— Begin Raw data —
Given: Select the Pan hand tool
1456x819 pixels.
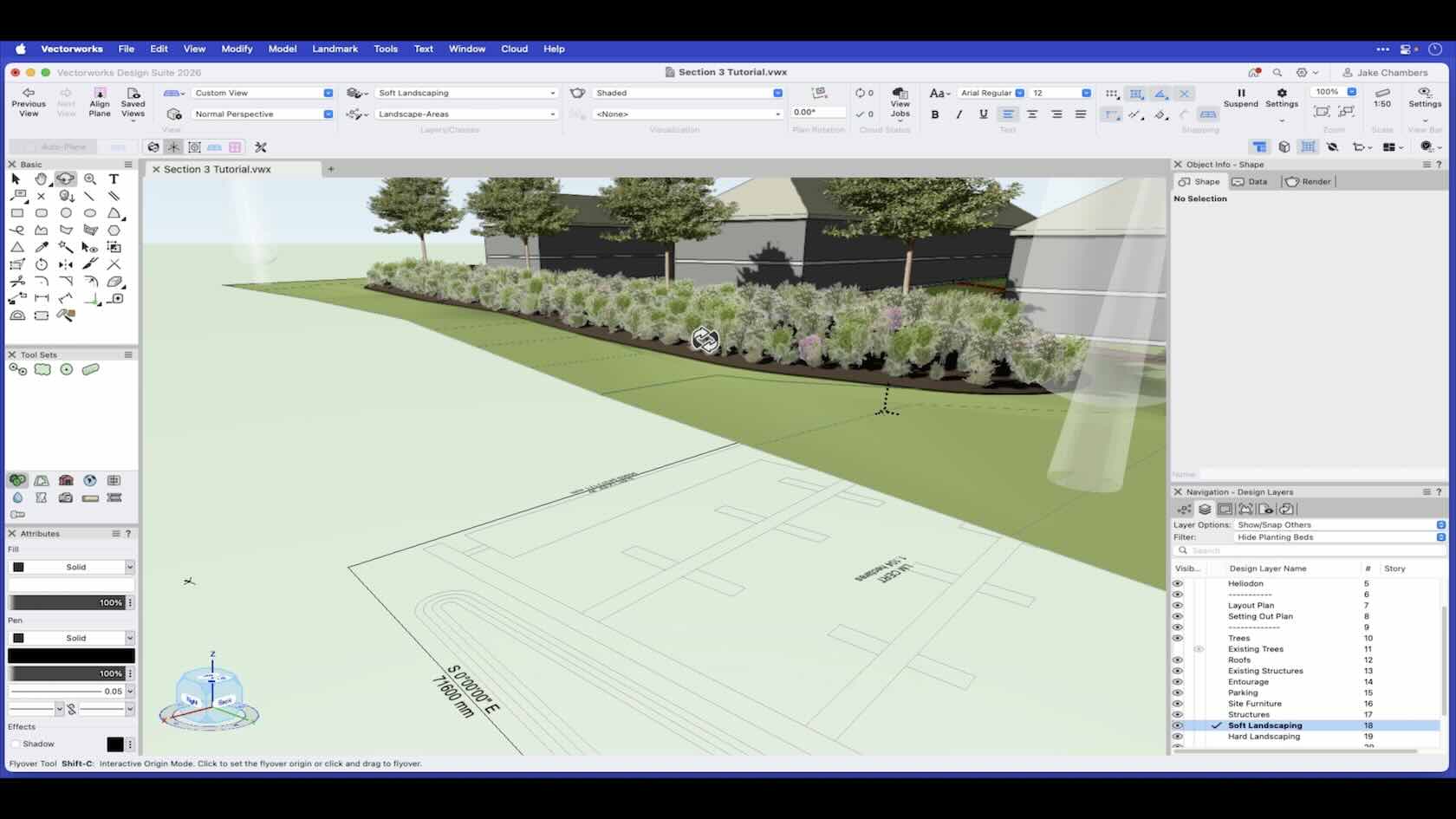Looking at the screenshot, I should 41,179.
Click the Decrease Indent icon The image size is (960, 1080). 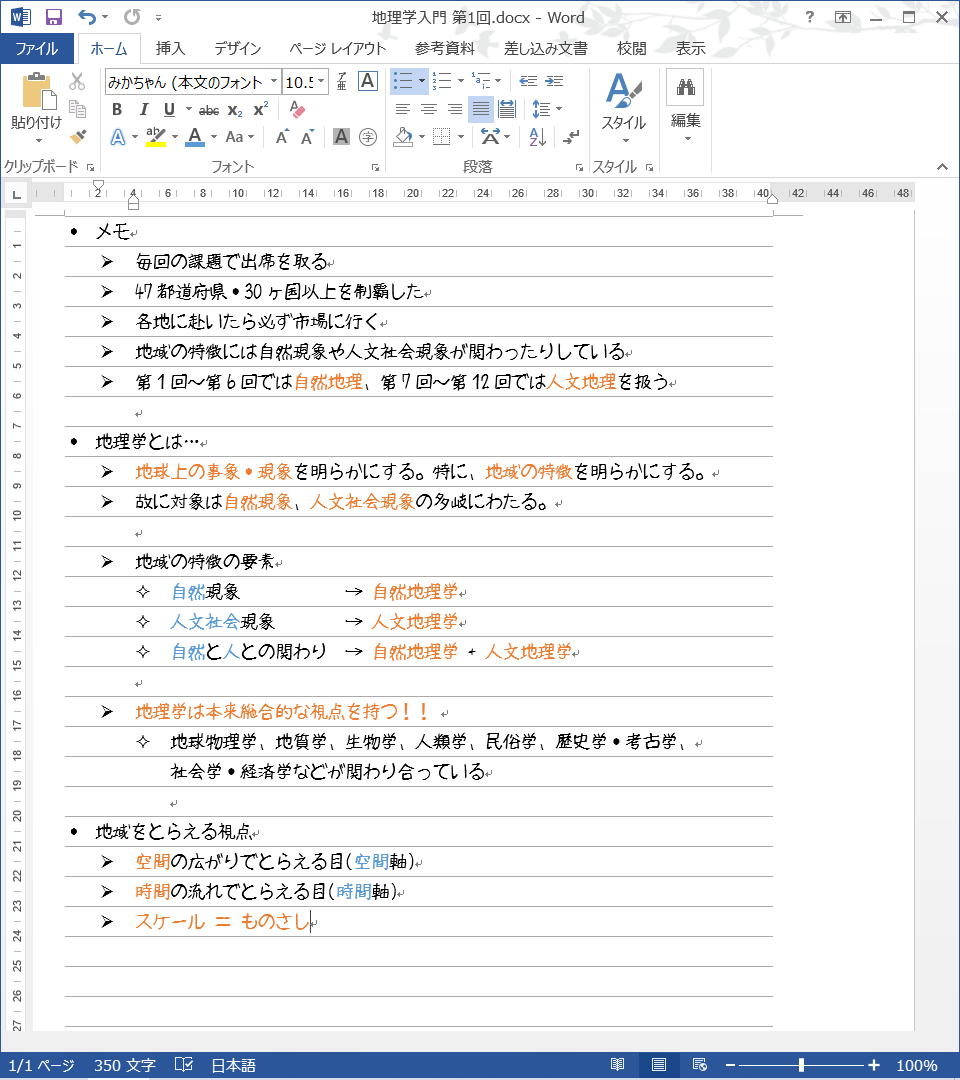(528, 82)
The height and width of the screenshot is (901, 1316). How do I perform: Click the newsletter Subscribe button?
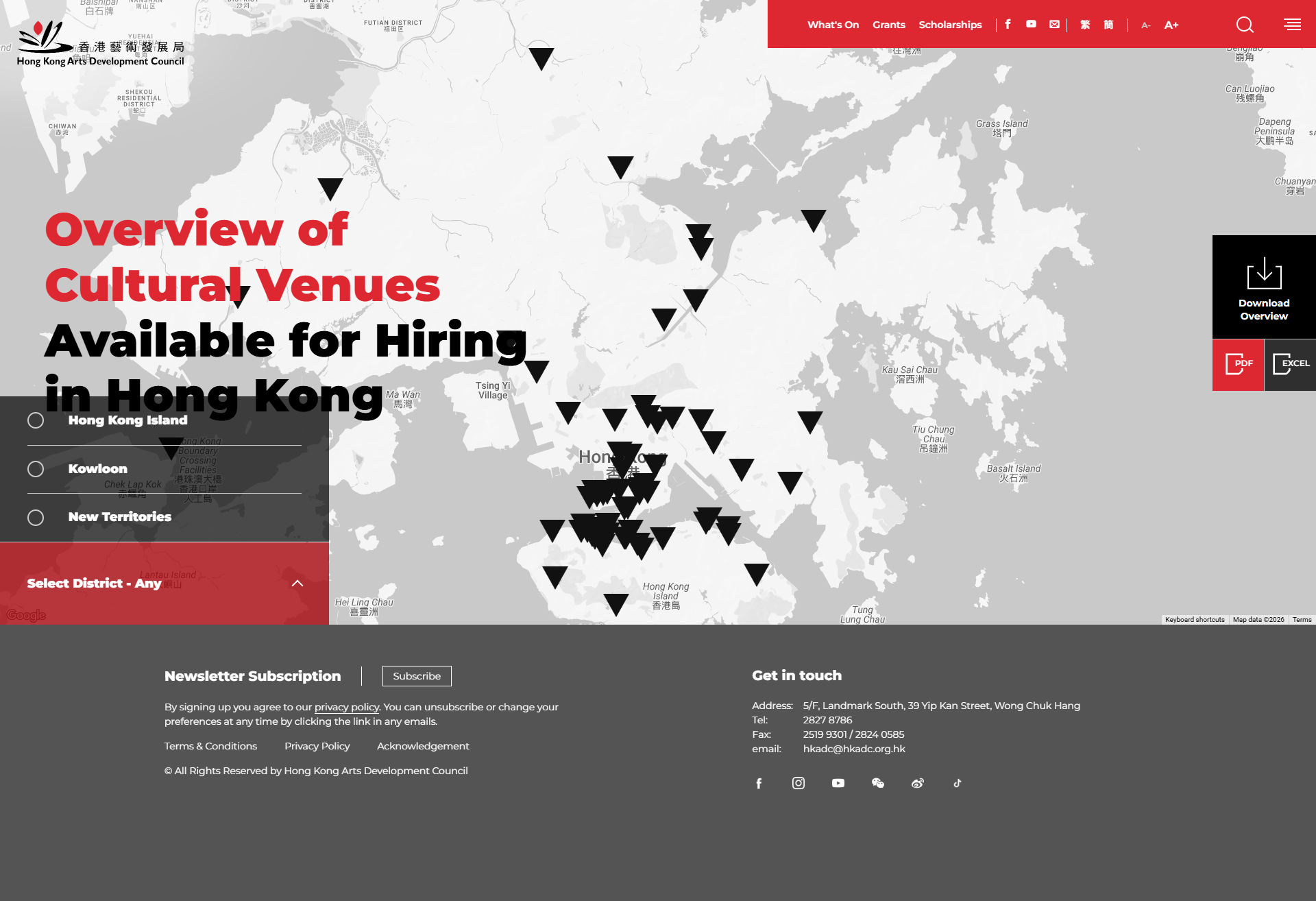coord(417,676)
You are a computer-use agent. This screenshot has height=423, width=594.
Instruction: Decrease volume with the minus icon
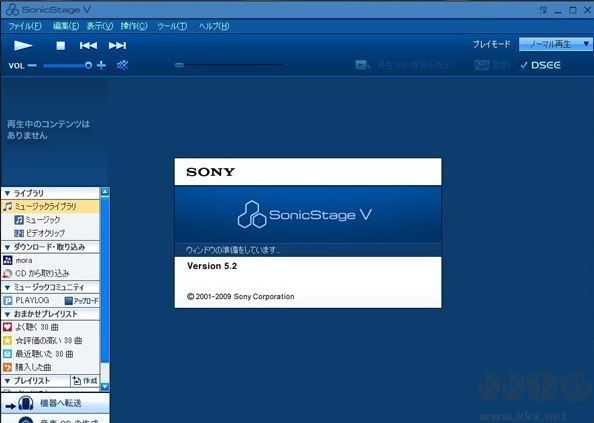point(32,66)
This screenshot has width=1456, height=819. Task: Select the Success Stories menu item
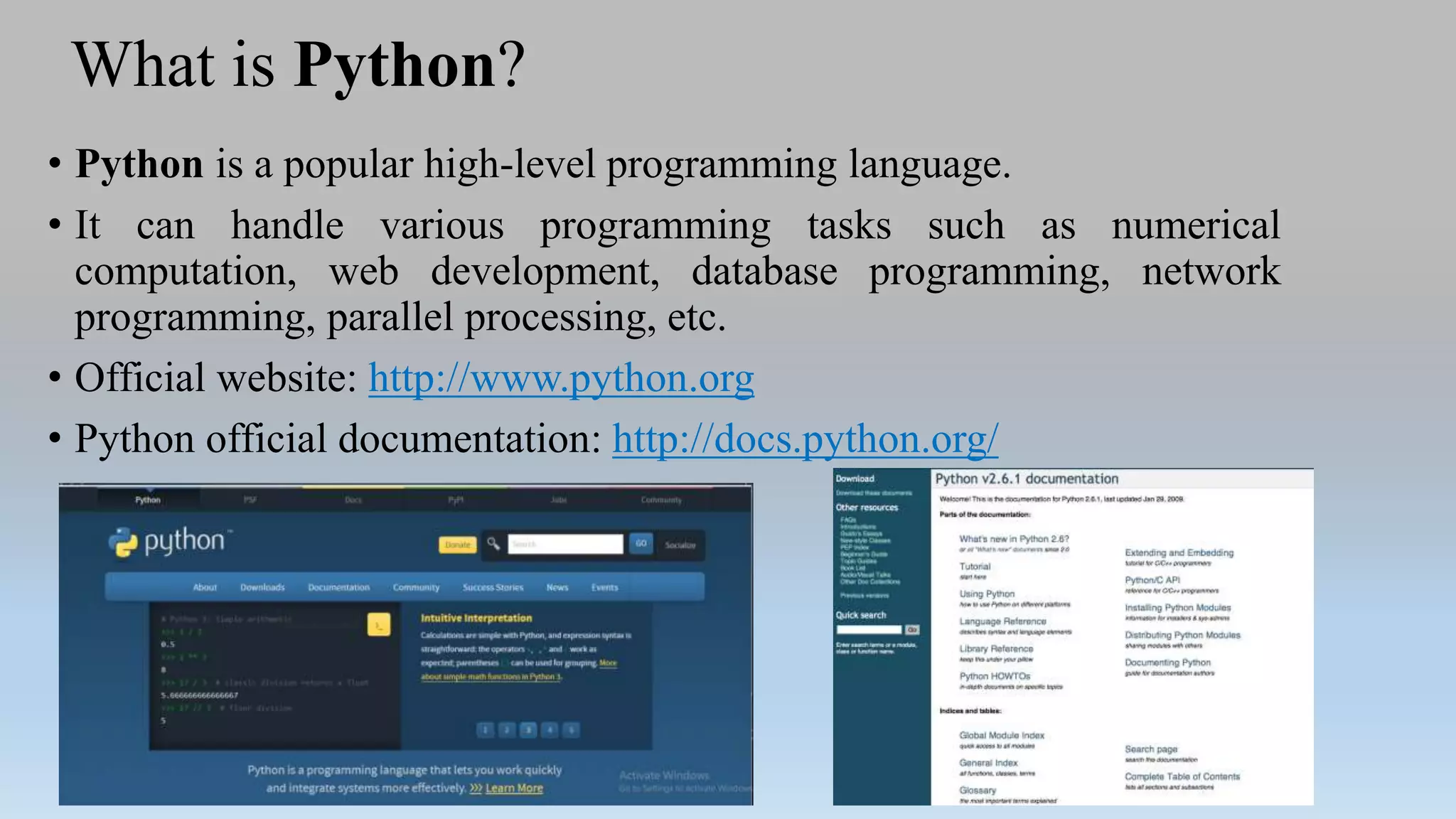493,587
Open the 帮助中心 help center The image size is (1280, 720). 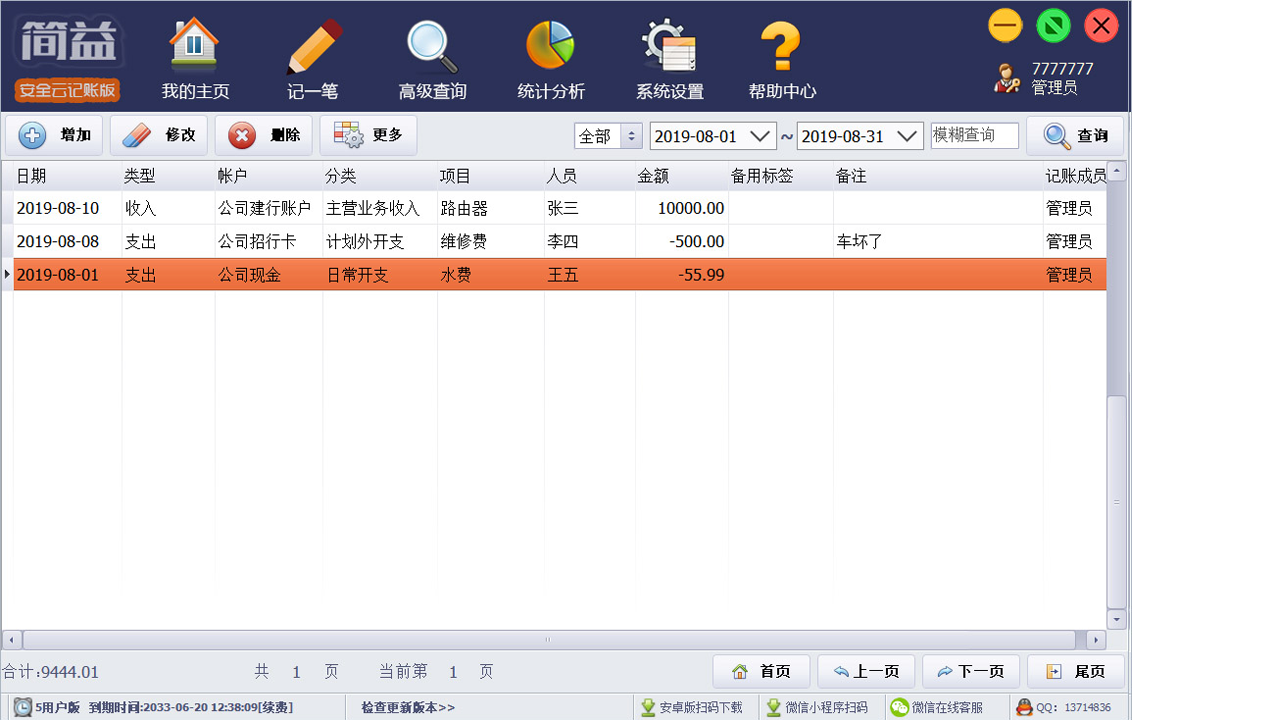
— End Raw data —
Short problem: Format the rows above, starting at the line that contains "This screenshot has width=1456, height=819." and running through the last row, as a numbered list. Skip blank lines and leave out the pictures.

Solution for this problem:
1. This screenshot has width=1456, height=819. Task: Select the Success Stories menu item
2. 493,587
3. Open the 帮助中心 help center The image size is (1280, 720). 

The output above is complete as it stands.